Have `operator-sdk scorecard` return different exit codes when it fails a check than when it encounters a fatal error
Feature Request
Describe the problem you need a feature to resolve.
I'm writing some automation that calls out to operator-sdk scorecard, and have noticed that it will return the same exit code (1) if the tool either encountered a fatal error, or succeeded in execution but the bundle being tested did not pass a test.
Effectively, this means that I must parse stdout/stderr to determine if the tool was able to parse the bundle at all, or encountered a fatal error in the process. I'm assuming that having nothing in stderr implies the tool did not encounter an error in execution, so I can then parse stdout which should contain the results.
As an example, I'm running something like this
# operator-sdk scorecard --output json --selector=suite=olm my-bundle-image-here:latest
*** JSON OUTPUT OMITTED, but the tool completed and
the output reflected that my bundle failed three tests ***
# echo $?
1
If I ran that with a bogus bundle image, it would also return 1, but I would see something a Fatal log line in stderr.
Describe the solution you'd like.
The easiest thing conceptually is to return a different non-zero exit code if it's a test failure vs. if it's a fatal error. So if any test failed, return 2, vs. returning 1 if the tool encountered a fatal error preventing it from executing.
As a semantic, I do feel like the tool should return 0 even if a test fails (to tool itself worked!). But I also understand how that might make certain automation scenarios a bit trickier (now the developer has to parse the output instead of just relying on the exit code to tell them that something needs their attention). With that in mind, the above solution feels more beneficial.
Technically changing the return code for a failed test or a scorecard command error by default will be a breaking change, so there should be a flag to indicate there should be a different return value. As @jmrodri suggested in the most recent triage meeting, this flag should be named and perhaps accept parameters in a forward-compatible way, i.e. if there are more exit codes we want to add in the future.

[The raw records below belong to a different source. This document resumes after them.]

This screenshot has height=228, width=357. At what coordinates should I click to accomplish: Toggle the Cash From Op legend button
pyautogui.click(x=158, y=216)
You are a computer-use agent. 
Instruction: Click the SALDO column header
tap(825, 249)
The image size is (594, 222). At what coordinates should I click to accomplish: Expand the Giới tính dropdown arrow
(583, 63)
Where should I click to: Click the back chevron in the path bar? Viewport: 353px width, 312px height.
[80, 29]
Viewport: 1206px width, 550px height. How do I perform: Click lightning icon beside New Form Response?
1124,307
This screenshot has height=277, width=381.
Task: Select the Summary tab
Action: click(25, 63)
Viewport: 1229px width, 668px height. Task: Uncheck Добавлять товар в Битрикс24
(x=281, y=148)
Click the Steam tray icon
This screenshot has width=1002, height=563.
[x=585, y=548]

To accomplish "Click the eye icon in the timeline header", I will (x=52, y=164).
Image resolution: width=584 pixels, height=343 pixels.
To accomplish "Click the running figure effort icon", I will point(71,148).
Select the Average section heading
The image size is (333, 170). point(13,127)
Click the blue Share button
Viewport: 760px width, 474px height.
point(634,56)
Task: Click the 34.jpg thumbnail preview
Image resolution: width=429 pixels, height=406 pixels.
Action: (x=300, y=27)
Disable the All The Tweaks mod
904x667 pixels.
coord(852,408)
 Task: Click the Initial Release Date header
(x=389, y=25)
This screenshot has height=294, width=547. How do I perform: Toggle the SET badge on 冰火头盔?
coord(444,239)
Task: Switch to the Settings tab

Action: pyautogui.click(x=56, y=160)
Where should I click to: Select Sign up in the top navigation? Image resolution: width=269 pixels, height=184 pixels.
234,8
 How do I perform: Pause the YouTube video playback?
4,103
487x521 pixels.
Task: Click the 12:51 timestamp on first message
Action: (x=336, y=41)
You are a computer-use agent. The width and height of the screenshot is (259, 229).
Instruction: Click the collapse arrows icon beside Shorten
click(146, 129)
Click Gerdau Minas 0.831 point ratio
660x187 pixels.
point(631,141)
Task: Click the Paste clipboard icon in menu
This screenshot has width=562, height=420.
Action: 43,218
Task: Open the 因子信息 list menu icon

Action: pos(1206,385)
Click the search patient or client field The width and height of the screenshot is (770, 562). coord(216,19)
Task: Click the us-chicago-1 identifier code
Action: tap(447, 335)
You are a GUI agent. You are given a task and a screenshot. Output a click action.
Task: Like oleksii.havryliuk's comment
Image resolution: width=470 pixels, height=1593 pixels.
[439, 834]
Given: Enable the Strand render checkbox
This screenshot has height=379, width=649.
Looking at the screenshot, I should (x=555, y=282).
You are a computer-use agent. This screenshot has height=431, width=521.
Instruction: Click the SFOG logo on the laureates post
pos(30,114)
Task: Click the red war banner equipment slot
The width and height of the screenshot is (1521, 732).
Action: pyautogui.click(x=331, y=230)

I propose --test-exit-code[=2], which is obvious in name and can be modified to accept either an integer or some key=code value later for test- or scenario-specific codes. The default of 2 should be documented. Thoughts @theishshah @jmrodri @asmacdo?
Issues go stale after 90d of inactivity.
Mark the issue as fresh by commenting /remove-lifecycle stale.
Stale issues rot after an additional 30d of inactivity and eventually close.
Exclude this issue from closing by commenting /lifecycle frozen.
If this issue is safe to close now please do so with /close.
/lifecycle stale
/remove-lifecycle stale
Currently, in preflight, we are having to look for "FATA" in stderr to determine whether operator-sdk scorecard returned via 'log.Fatal' or, in the case of just a failed test, os.Exit(1). I am curious how others that rely on the exit code currently make this determination? I ask this because of the "technically a breaking change" comment. It seems to me that these are separate events (an actual error vs. a failed test).
Issues go stale after 90d of inactivity.
Mark the issue as fresh by commenting /remove-lifecycle stale.
Stale issues rot after an additional 30d of inactivity and eventually close.
Exclude this issue from closing by commenting /lifecycle frozen.
If this issue is safe to close now please do so with /close.
/lifecycle stale
/remove-lifecycle stale This is still an issue. While we have determined that the output differs based on whether there is a TTY or not, it still remains that an error vs a failed test are different outcomes. I would like an explanation why this would be considered a breaking change, other than "that's how it currently is".
/lifecycle frozen